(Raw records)
__________________________________________________

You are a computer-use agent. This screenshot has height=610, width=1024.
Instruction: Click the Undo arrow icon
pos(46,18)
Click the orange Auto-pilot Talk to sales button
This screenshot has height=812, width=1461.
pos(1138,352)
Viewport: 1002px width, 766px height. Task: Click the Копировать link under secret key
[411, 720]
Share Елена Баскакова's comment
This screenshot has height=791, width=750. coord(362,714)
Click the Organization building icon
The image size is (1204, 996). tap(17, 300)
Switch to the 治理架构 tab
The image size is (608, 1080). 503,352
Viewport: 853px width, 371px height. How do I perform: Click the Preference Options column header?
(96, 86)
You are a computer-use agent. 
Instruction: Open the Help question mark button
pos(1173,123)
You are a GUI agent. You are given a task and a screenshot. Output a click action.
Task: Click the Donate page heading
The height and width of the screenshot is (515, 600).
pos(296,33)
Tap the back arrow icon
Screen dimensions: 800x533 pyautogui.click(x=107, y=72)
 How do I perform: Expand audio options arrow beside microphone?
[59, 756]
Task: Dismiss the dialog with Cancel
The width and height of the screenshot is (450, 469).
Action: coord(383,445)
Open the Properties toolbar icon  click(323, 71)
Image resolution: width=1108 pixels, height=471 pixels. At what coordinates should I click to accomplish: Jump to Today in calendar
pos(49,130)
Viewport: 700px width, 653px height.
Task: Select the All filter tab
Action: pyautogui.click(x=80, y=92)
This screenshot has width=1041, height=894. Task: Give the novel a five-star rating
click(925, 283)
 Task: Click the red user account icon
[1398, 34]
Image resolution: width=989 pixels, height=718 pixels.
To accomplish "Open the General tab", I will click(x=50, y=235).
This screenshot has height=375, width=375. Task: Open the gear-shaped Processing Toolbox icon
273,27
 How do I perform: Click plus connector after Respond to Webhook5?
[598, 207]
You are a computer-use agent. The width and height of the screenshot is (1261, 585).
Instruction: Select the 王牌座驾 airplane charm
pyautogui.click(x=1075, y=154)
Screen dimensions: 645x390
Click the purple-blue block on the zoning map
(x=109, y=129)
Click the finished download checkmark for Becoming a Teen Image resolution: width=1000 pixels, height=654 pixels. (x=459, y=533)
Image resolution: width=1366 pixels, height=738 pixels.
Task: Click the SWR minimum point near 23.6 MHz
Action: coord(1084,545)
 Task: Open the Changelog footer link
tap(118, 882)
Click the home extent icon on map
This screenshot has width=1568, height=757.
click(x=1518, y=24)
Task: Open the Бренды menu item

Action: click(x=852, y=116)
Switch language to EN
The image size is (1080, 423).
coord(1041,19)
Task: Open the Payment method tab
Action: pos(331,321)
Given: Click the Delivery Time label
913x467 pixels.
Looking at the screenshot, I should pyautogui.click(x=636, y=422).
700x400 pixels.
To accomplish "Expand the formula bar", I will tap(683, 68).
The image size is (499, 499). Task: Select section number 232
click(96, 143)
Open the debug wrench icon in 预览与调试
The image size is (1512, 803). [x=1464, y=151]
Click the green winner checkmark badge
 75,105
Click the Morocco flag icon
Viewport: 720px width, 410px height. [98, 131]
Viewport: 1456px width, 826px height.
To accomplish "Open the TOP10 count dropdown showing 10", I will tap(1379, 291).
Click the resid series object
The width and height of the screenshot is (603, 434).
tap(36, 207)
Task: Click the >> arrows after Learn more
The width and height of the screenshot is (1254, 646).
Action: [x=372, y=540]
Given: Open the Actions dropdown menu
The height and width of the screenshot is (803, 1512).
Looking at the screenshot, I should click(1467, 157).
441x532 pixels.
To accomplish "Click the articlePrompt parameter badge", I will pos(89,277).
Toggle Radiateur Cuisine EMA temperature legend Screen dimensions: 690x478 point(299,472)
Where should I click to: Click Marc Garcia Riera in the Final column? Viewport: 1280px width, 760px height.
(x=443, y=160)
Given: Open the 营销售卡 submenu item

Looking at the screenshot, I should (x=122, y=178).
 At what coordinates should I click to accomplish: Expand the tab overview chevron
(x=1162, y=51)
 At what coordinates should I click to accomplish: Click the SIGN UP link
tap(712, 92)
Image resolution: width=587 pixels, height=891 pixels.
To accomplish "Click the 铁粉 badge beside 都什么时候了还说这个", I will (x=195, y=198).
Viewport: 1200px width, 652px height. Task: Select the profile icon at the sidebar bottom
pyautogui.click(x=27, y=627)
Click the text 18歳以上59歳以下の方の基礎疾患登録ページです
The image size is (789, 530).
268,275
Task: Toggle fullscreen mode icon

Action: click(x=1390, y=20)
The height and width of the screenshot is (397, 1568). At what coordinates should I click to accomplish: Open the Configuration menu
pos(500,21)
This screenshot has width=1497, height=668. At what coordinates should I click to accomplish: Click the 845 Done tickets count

__________________________________________________

## Exercise brief
List every line in the rows above that contains the word "link".

## Task output
Viewport: 1002px width, 766px height. Task: Click the Копировать link under secret key
 Task: Open the Changelog footer link
 At what coordinates should I click to accomplish: Click the SIGN UP link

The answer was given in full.